* start RECORDS FOR THE TASK *

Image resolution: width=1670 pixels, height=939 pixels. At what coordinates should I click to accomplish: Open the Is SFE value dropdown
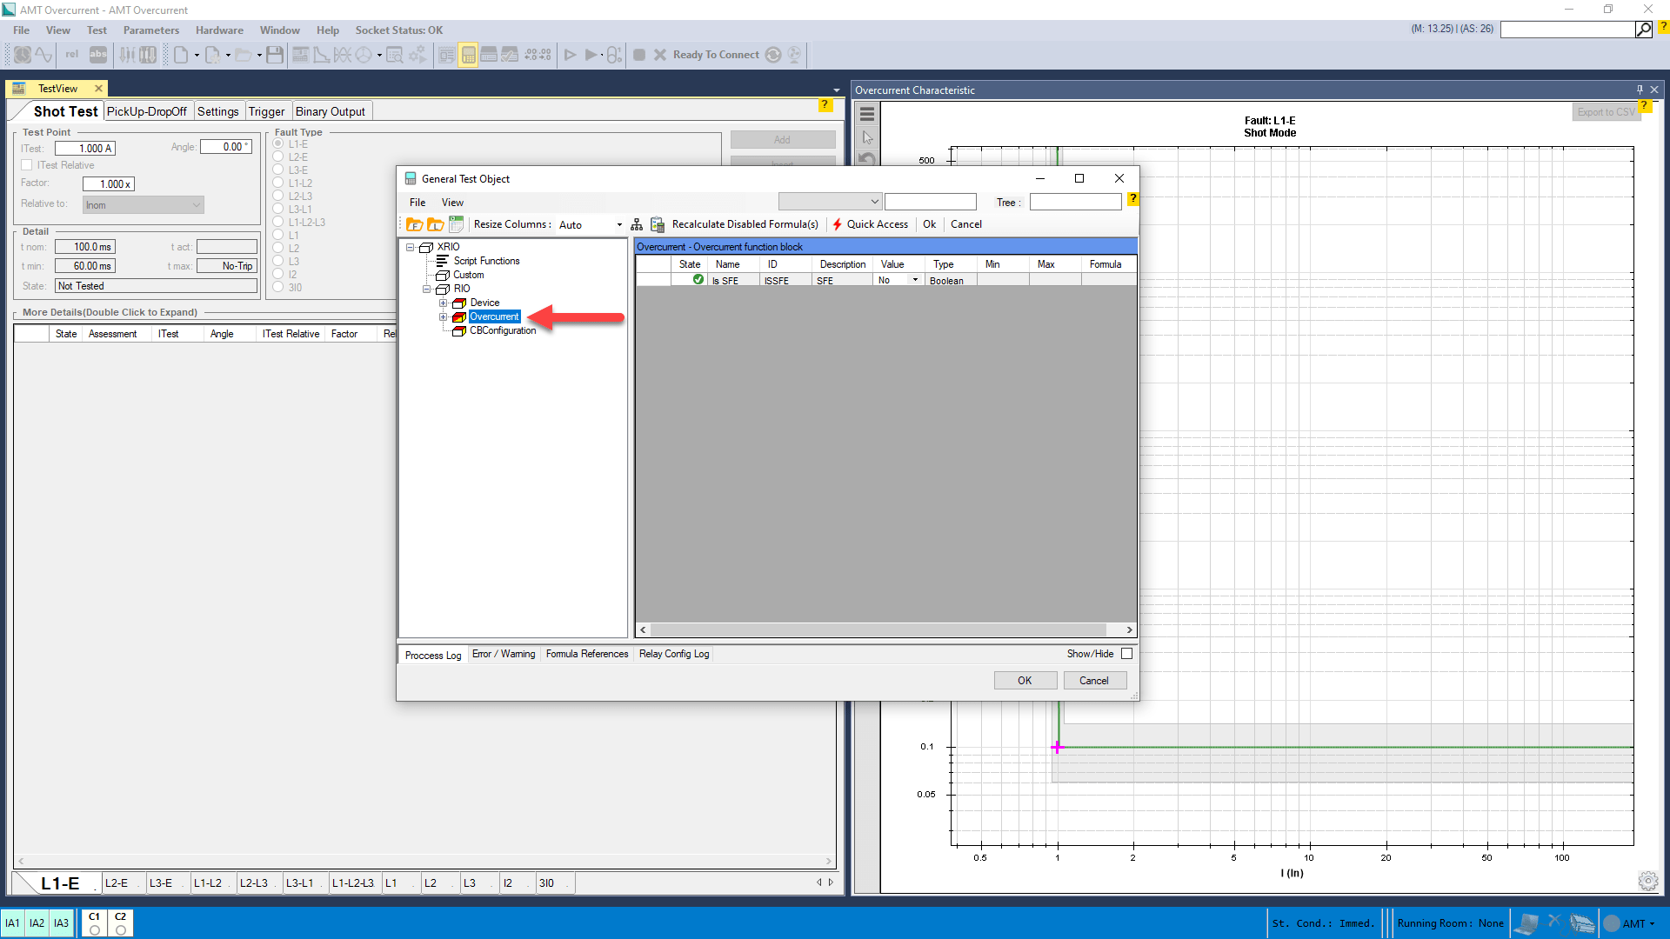pos(915,280)
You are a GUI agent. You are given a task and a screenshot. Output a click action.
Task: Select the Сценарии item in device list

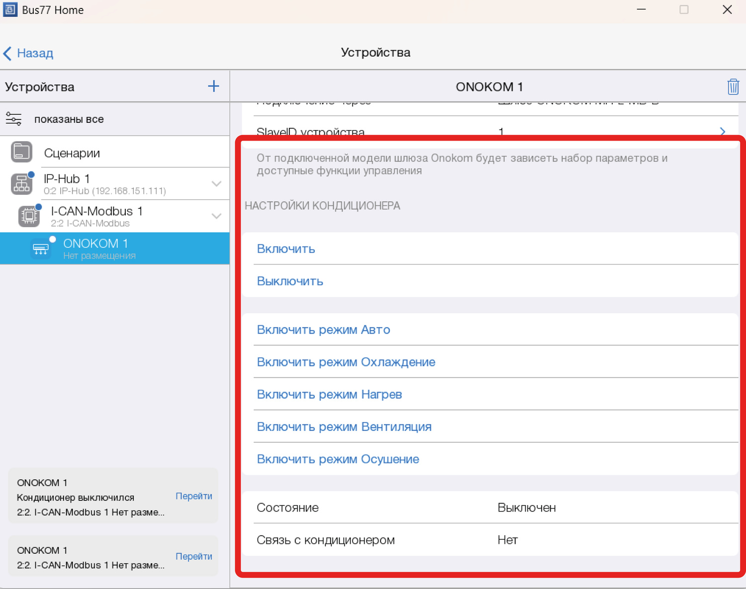click(x=72, y=153)
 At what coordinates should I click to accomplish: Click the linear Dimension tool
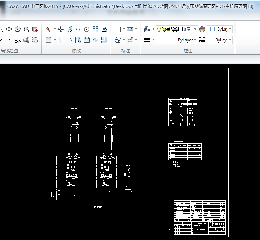tap(117, 29)
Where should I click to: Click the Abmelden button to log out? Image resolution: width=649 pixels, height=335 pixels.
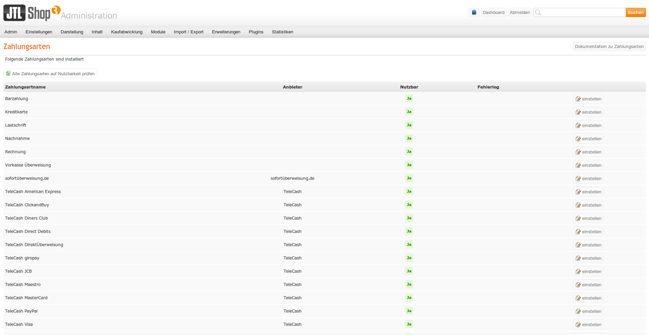(x=519, y=13)
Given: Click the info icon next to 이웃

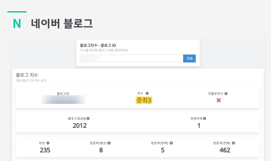Looking at the screenshot, I should (48, 143).
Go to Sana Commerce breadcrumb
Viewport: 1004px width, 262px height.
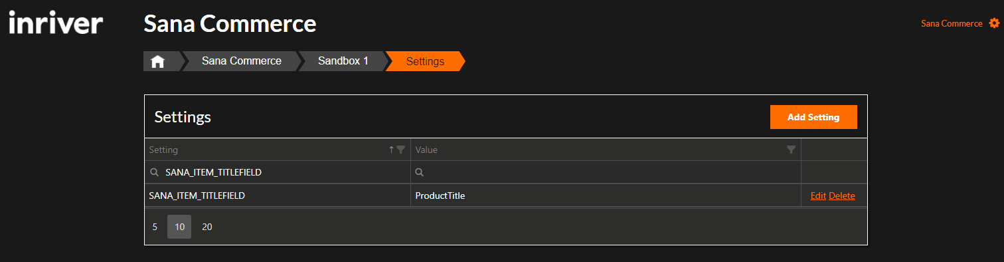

* end RECORDS FOR THE TASK *

OBJECTIVE
Rewrite every row above, replacing each "coordinates" with "position" and keeping everything else the same. Leave out the pictures.

RESULT FOR THIS TASK
Image resolution: width=1670 pixels, height=939 pixels. At what position should I click to accomplish: Open the Is SFE value dropdown
pos(915,280)
You are a GUI agent. You are given a task and a screenshot. Output a click action.
Task: Select the Сценарии item in device list

click(x=72, y=153)
 At what position should I click to accomplish: Click the linear Dimension tool
tap(117, 29)
Where should I click to: Click the Abmelden button to log out? Image resolution: width=649 pixels, height=335 pixels.
(x=519, y=13)
Given: Click the info icon next to 이웃

Looking at the screenshot, I should (48, 143).
Go to Sana Commerce breadcrumb
Viewport: 1004px width, 262px height.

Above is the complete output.